Two men were shipwrecked on an island. They decided to venture inland to see if they could find someone. The men came across a village in the middle of a jungle, immediately they were surrounded by a tribe of islanders. The chief walks to the men and says, "What do you choose, Death or Boogaloo?" The first man thinks for a second and replies, "I choose Boogaloo". The chief smiles and the tribe begins to chant "boogaloo, boogaloo, boogaloo". The chief takes the man, bends him over and f**ks him up. The second man is horrified at what he has just witnessed and then the chief walks up to him and asks, "You must choose, Death or Boogaloo?" The man thinks he would rather die than have boogaloo, so he replies, "I choose death." The tribe roars in ecstasy and the chief yells, "Death by boogaloo!!!"
I told my crush at school, "If you love me, come wearing red tomorrow." The next day she came in wearing black! When she dropped her pen and she bent over to pick it up, I got a look up her skirt at her red thong. Moral of the story: she really loves me underneath it all.
A famous American golfer is invited to go to China for a golfing tournament. From the second he gets there, he is treated like a king. He is given five-star treatment in a five-star hotel until the day of the tournament. The night before the tournament, he is sitting in his hotel room watching TV. A hot Asian girl walks up to his room and he says, "Wow. They must really love me here." He begins to have sex with her the whole night. She continues to scream, "Chung Hoi! Chung Hoi!," but he ignores it. At the tournament, the American golfer gets a hole-in-one and gets really excited. He starts yelling, "Chung Hoi! Chung Hoi!" One of the Chinese golfers says, "What do you mean 'WRONG HOLE'?"
Why do midgets laugh when they play soccer? because the grass tickles their balls :)
My wife found a porn magazine in our son's room the other day. She showed it to me, and it was BDSM. She asked me "What we should do?" Me: "Probably not spank him." She belted me with the magazine. Now I know where he gets it from.
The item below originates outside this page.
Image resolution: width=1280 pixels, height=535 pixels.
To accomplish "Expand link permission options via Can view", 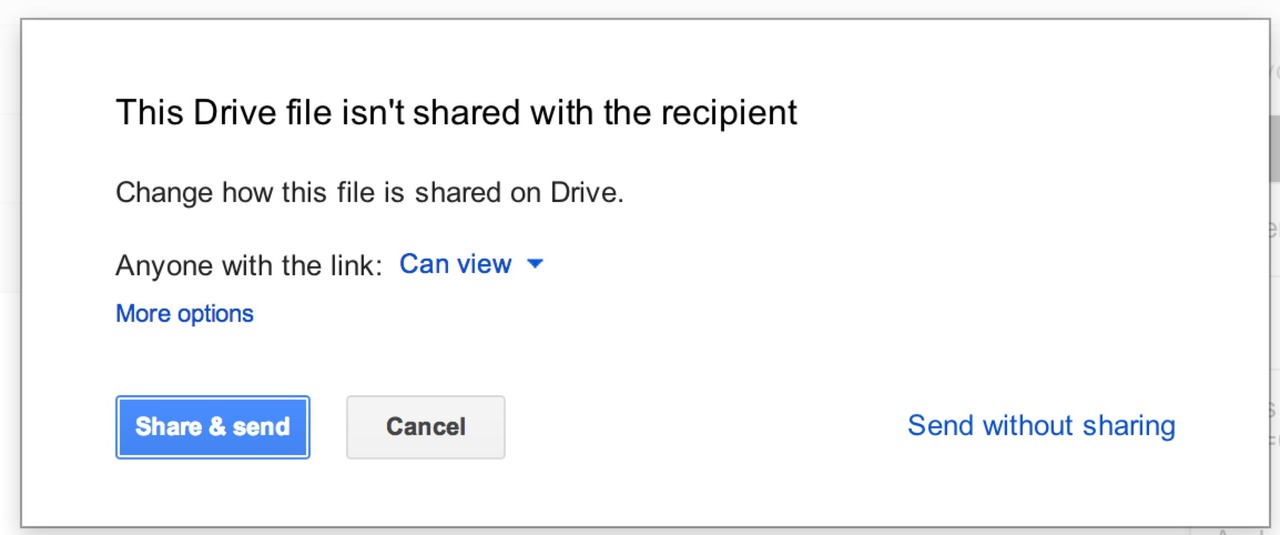I will click(x=471, y=264).
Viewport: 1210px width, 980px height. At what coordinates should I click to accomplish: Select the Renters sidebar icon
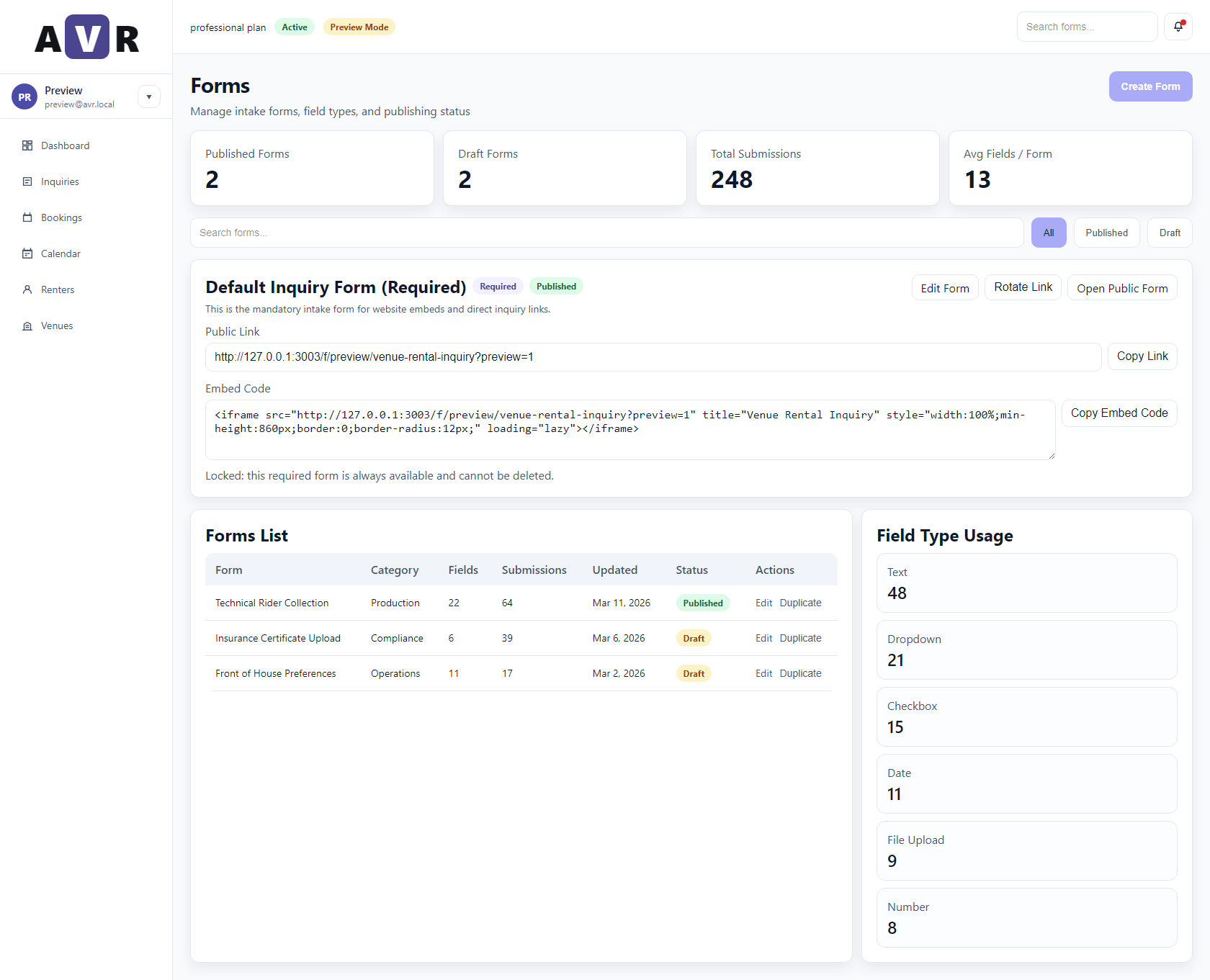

A blonde pick ups her dress from the dry cleaners, when she leaves the Cashier says, "Come again!" Bonde said, "Nah..It was ketchup this time."
A man is driving happily along when he is pulled over by the police. The copper approaches him and politely asks, "Have you been drinking, sir?" "Why?" snorts the man. "Is there a fat bird in my car?"
Q: Why is it jewish men won't go down on a woman? A: Too close to the gas chamber.
A guy goes into a drug store to buy condoms. The girl behind the counter says, “What size?” He says, “I don’t know.” She hold up a finger and says, “That big?” He says, “Bigger.” She holds up three fingers and says, “That big?” He says, “Smaller?” She holds up two fingers and he says, “That’s it.” She puts the two fingers in her mouth and says, “Medium.”
A guy walks into a bar and sees a sign that reads: Cheese Sandwich: $1.50 Chicken Sandwich: $2.50 Hand Job: $10.00 He checks his wallet and beckons to the sexy bartender. "Are you the one who gives the hand jobs?" he asks. "Yes," she purrs. "I am." "Well, wash your frickin' hands," says the man. "I want a cheese sandwich!"